→ **Exercise aim**:
Check each line of the material that follows, and copy those holding the string "button".
___
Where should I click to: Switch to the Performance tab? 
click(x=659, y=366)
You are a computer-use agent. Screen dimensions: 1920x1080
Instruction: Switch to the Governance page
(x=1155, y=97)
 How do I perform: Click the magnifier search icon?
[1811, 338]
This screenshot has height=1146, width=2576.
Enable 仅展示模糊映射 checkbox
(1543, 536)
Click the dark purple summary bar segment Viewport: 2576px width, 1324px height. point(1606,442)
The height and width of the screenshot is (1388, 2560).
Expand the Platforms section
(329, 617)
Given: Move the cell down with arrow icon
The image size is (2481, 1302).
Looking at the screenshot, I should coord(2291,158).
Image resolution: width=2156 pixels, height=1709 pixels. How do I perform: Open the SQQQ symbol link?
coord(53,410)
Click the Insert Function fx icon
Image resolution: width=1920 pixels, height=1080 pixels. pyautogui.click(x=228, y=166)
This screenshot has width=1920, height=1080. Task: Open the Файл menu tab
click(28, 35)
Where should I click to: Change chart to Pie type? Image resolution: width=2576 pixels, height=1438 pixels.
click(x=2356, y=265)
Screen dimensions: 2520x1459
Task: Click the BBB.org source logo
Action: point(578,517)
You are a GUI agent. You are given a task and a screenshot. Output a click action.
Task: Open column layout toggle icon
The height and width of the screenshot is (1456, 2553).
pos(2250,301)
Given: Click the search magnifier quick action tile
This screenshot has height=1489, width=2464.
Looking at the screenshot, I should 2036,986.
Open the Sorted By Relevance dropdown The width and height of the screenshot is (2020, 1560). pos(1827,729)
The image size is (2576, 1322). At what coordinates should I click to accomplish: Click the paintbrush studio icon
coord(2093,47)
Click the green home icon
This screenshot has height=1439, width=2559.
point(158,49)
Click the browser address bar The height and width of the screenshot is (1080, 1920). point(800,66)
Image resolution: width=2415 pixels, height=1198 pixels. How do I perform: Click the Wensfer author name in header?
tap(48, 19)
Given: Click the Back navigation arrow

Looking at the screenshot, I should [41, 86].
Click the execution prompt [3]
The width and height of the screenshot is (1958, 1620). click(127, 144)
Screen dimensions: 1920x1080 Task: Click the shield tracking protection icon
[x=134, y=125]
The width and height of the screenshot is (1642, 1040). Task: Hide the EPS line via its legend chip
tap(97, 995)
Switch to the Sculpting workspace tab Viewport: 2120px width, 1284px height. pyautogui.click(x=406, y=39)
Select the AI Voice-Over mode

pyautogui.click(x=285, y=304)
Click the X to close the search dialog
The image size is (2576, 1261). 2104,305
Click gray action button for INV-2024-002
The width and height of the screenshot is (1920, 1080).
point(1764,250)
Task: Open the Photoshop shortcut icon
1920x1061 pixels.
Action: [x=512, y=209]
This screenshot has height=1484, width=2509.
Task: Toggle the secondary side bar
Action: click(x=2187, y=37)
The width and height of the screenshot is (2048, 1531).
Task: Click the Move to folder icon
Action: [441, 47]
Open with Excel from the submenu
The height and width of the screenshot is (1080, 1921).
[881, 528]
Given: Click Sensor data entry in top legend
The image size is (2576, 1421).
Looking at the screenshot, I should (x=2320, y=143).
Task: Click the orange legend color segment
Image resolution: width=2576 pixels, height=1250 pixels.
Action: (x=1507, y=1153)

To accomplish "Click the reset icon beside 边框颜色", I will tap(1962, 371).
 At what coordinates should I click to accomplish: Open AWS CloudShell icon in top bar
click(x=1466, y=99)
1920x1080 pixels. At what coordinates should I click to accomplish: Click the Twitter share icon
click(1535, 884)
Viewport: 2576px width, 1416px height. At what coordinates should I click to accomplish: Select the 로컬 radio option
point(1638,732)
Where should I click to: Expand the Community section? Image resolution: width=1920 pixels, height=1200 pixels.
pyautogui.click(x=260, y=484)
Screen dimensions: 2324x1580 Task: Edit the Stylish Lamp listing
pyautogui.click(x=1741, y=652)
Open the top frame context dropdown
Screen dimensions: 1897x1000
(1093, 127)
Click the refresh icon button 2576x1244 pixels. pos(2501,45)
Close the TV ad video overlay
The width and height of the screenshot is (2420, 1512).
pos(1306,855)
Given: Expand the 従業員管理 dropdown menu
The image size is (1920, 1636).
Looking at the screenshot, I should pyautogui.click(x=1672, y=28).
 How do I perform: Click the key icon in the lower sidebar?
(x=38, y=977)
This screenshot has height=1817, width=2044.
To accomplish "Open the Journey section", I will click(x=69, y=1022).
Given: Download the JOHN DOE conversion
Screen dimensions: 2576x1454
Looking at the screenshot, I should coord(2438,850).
___
→ **Finished task**:
Click gray action button for INV-2024-002
Click the refresh icon button 2576x1244 pixels. pos(2501,45)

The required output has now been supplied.